Agostinho (T:X.5.7-X.6.8) – conhecer e pensar

Excerto de AGOSTINHO. De Trinitate. Livros IX - XIII. Tr. Arnaldo do Espírito Santo / Domingos Lucas Dias João Beato / Maria Cristina Pimentel. Covilhã, 2008, p. 71-72

X. 5. 7. Então porque se lhe preceitua [a mente] que se conheça a si mesma? Em minha opinião, para que pense em si e viva segundo a sua natureza, isto é, para que anseie ocupar a ordem que lhe cabe segundo a sua natureza, ou seja, debaixo daquele a quem deve estar submetida, e acima das coisas a que deve antepor-se; debaixo daquele por quem deve ser governada, acima das coisas que deve governar. Efectivamente, como que esquecida de si, faz muitas coisas levada por uma ambição desregrada. De facto, vê coisas intrinsecamente belas numa natureza superior, que é Deus. E quando devia parar para fruir delas, ao pretender atribuí-las a si e, considerando-se semelhante a Deus não por obra dele, mas por si própria, ao pretender ser aquilo que ele é, afasta-se dele, desvia-se e cai no menos e no menos que julga ser o mais e o mais, porque nem ela se basta a si, nem nada basta a quem se aparta daquele que é o único que basta. E, por isso, por sua indigência e por sua dificuldade, entrega-se excessivamente às suas acções e aos desassossegados deleites que nelas colhe; e assim, pelo desejo de adquirir conhecimentos das coisas exteriores, cujo gênero, conhecido já, ama, e sente que podem ser perdidas se não forem guardadas com grande esforço, perde a segurança e pensa tanto menos em si quanto mais segura está de que não pode perder-se.
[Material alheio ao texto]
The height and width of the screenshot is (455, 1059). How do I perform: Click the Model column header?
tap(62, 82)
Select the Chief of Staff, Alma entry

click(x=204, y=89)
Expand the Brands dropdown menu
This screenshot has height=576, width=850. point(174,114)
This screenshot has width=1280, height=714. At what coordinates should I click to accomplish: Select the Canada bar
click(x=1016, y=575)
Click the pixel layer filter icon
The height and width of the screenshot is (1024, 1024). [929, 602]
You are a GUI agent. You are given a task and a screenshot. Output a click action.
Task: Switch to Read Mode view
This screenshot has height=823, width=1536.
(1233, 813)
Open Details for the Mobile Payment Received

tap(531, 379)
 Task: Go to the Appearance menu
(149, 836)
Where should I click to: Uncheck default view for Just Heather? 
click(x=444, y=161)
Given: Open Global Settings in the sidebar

[72] Assim, sendo uma coisa não se conhecer e outra não se pensar a si mesma - de facto não dizemos que alguém, perito em muitos saberes, desconhece a gramática quando não pensa nela porque, de momento, está a pensar em medicina - embora, como disse, uma coisa seja não se conhecer e outra não se pensar a si mesma, a força do amor é de tal modo grande que arrasta consigo aquelas coisas que a mente pensou com amor durante muito tempo e a que se ligou com o vínculo da dedicação, quando de algum modo voltou para si para se pensar a si mesma. E uma vez que são corpos aquelas coisas que, pelos sentidos da carne, amou exteriormente e com as quais se envolveu numa espécie de laços de prolongada familiaridade, e não pode levar consigo esses mesmos corpos para o seu íntimo, como que para uma região de natureza incorpórea, enrola e leva consigo as imagens deles criadas em si mesma e a partir de si mesma. De facto, ao formá-las, comunica-lhes algo da sua substância; mas preserva alguma coisa com que livremente ajuíze da natureza dessas imagens. E isso é propriamente a mente, isto é, a inteligência racional que é guardada para julgar. Pois nós sentimos que temos em comum até com os animais aquelas partes da alma que recebem a forma das imagens dos corpos.

X. 6. 8. Mas a mente erra, quando se une com amor tão grande a essas imagens a ponto de considerar que também ela é da mesma natureza. Recebe de certo modo a mesma forma que elas, não sendo isso, mas pensando-o, não porque se pense como imagem, mas porque se pensa precisamente como aquilo cuja imagem tem consigo. Nela subsiste, efectivamente, a faculdade de distinguir o corpo que deixou fora da imagem que dele traz consigo, a não ser quando essas mesmas imagens se apresentam como se fossem sentidas exteriormente e não pensadas interiormente, tal como costuma acontecer a quem está a dormir ou a quem delira ou em algum êxtase1.

  • 1. Cf. Agostinho, Enarrationes in psalmos, 30, 2, 1; 67, 36; 115, 3; De Genesi ad litteram, XII, 12, 25.